By Kristen Wyatt, Associated Press
The nation's most generous grow-your-own marijuana laws came closer Monday to being curbed in Colorado, where the state House advanced a pair of bills aimed at cracking down on people who grow weed outside the commercial, taxed system.
One bill would set a statewide limit of 16 marijuana plants per house, down from a current limit of 99 plants before registering with state health authorities.
The bill passed 65-10 after sponsors argued that Colorado's generous home-grown weed laws make it impossible to tell whether someone is growing plants legally, or whether the plants are destined for the black market.
Of the 28 states with legal medical marijuana, only Colorado currently allows more than 16 pot plants per home.
Many Colorado jurisdictions including Denver already have per-home plant limits, usually set at 12. But the lack of a statewide limit makes it difficult for police to distinguish between legitimate patients and fronts for black-market weed, bill supporters argued Friday.
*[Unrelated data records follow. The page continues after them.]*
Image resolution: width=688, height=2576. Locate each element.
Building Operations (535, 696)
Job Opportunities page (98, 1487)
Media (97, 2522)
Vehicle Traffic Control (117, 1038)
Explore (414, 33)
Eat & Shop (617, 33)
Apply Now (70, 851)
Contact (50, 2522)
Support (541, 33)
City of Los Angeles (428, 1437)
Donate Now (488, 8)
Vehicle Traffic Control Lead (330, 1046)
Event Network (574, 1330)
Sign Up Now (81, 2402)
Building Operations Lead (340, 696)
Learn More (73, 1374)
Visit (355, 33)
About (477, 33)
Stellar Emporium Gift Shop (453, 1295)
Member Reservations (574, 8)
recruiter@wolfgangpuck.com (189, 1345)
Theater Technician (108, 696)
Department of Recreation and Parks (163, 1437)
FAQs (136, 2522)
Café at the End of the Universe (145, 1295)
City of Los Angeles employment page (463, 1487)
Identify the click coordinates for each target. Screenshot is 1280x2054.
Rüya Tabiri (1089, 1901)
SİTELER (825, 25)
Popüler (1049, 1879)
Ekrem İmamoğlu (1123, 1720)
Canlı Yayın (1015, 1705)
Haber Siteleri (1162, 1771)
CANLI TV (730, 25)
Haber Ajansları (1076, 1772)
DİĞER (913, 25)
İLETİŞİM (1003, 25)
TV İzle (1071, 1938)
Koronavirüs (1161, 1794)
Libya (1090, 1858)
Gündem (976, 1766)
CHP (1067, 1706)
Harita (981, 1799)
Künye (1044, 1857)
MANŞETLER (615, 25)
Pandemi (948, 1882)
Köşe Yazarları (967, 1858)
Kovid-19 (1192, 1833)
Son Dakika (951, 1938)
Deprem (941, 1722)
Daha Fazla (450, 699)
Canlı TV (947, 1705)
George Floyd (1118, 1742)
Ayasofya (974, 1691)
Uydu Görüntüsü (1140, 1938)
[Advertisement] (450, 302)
"The time has come for us ... to give law enforcement the guidance they need," said Rep. Cole Wist, R-Centennial.
The other bill makes is a crime to grow recreational pot for someone else, effectively ending Colorado's marijuana co-ops.
Legislative analysts have no estimate how many collective marijuana grows exist in Colorado, though they're anecdotally popular with pot users who pool their economic resources to share the cost of electricity, water and fertilizer.
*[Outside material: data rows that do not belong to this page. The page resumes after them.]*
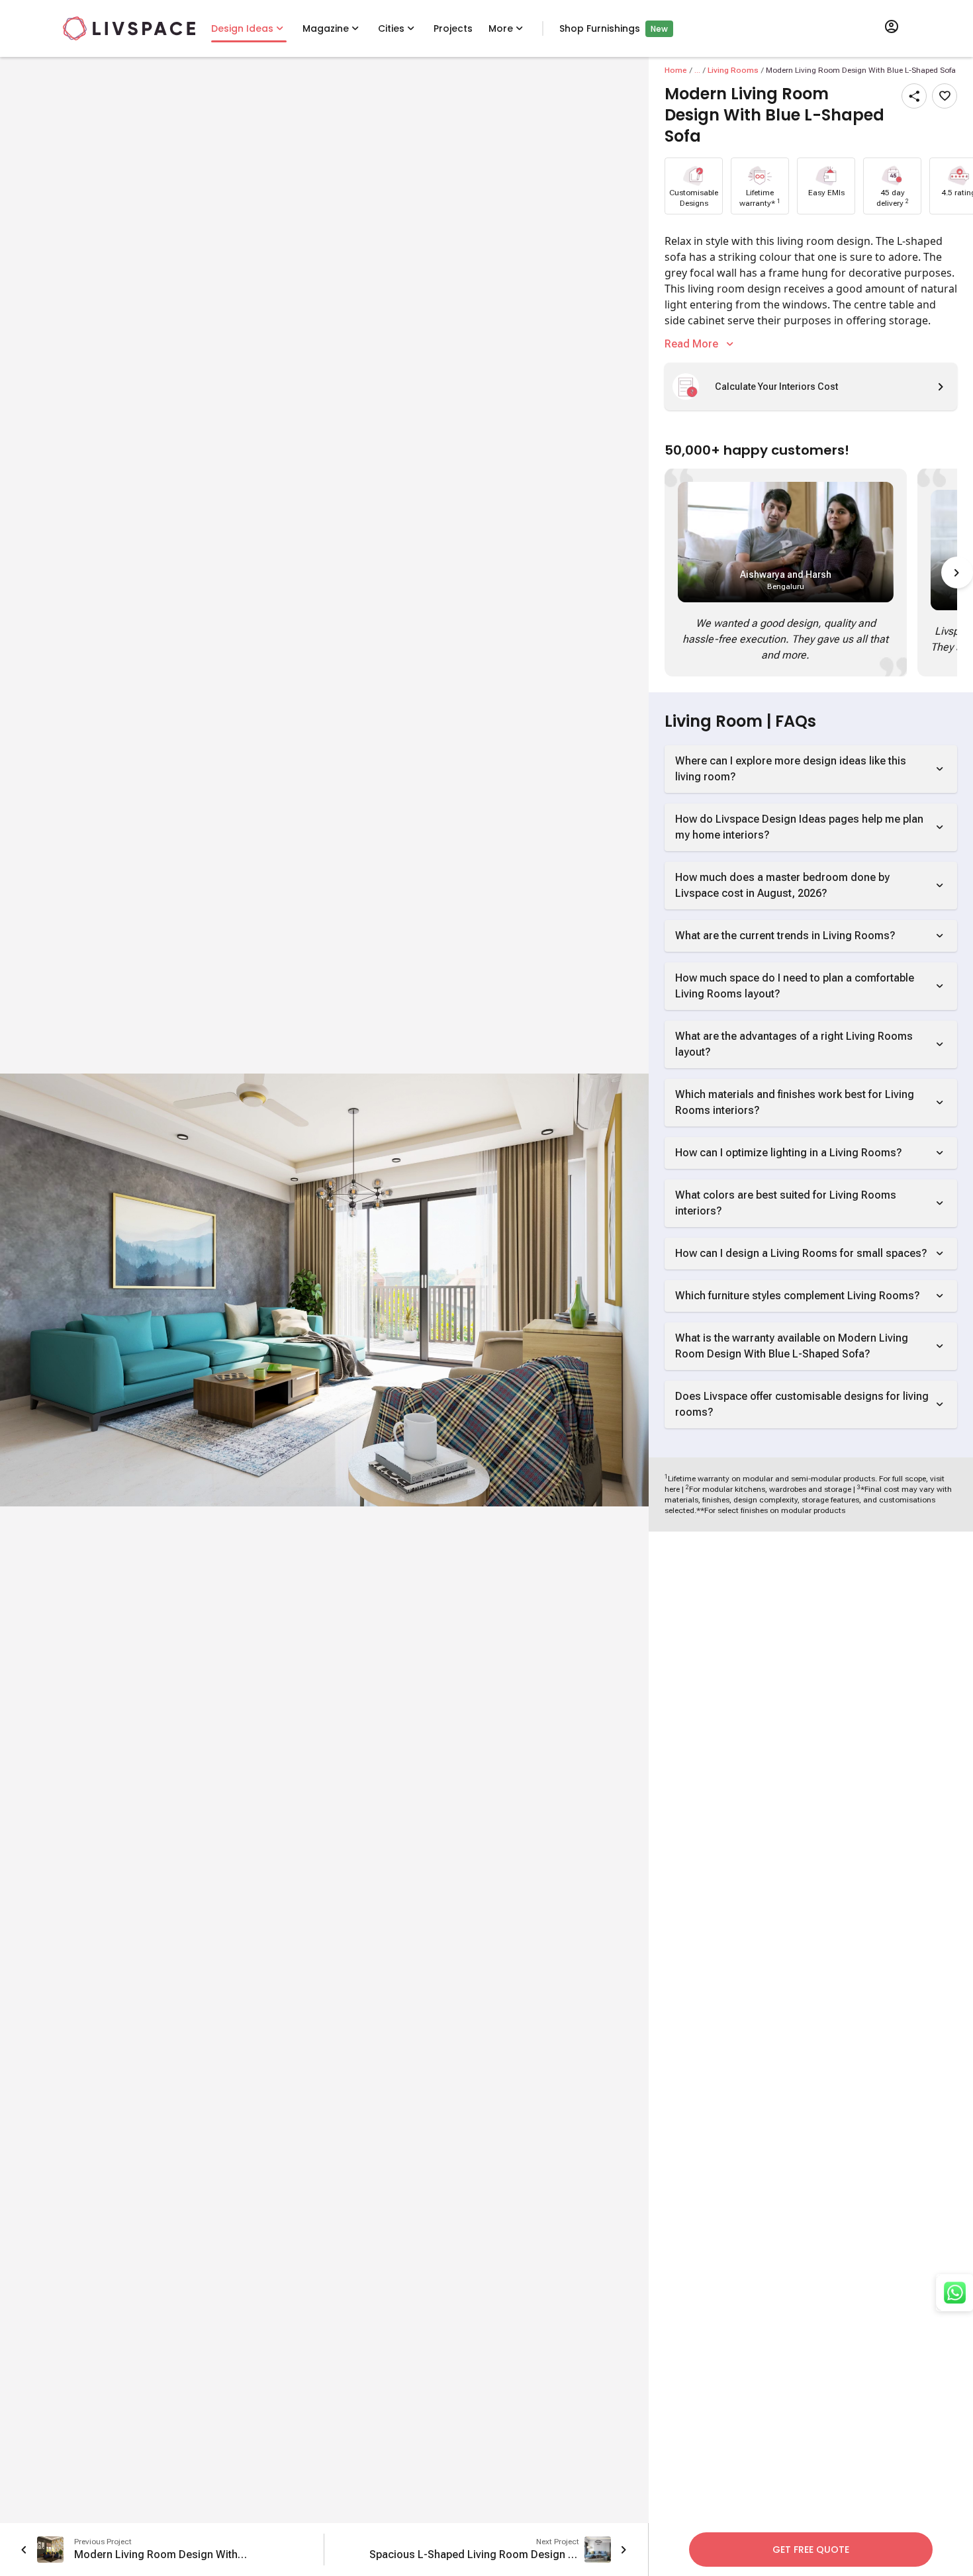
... (697, 70)
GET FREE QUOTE (810, 2549)
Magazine (325, 28)
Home (676, 70)
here (672, 1489)
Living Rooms (733, 70)
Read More (691, 344)
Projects (453, 28)
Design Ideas (242, 28)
That bill cleared the House on an unrecorded voice vote, with one more vote required. It also sets aside some $6 million a year in marijuana tax money to give law enforcement more money to investigate illegal pot growing operations.
Colorado legalized recreational marijuana in 2012, but it has a nagging black-market problem.
Colorado's marijuana amendment legalizing recreational use included language making it legal to "assist" anyone over 21 to grow their pot, making it difficult to stamp out large-scale marijuana growing operations in residential areas.
The bills advanced by the Colorado House this week would force those large-scale operations to move to areas that are not zoned residential.
The bills passed over the strenuous objections of some medical marijuana users, who argued that homegrown pot is a key component of Colorado's pot system.
"They're hurting the patients, is what they're doing," said Jennie Stormes, a Colorado Springs mother whose 17-year-old son has a type of Parkinson's disease and has a caregiver grow the 48 plants recommended by her son's doctor.
Stormes called the residential plant limit unnecessary because local zoning laws and her renters' lease already ban her growing marijuana at home.
"It's games they're playing," Stormes said after the vote. "I can treat my son with what he needs when he needs it when I'm doing the growing."
But lawmakers sided with law enforcement complaints that the limits they called generous are impossible to enforce. The grants to give marijuana revenue to authorities under the bill would give priority funding to rural law enforcement agencies.
"This is a good start to begin to help our local jurisdictions," said Rep. Terri Carver, R-Colorado Springs.
Gov. John Hickenlooper backs the reduction in how many plants can be grown in residential areas and has called on lawmakers to send him a statewide limit.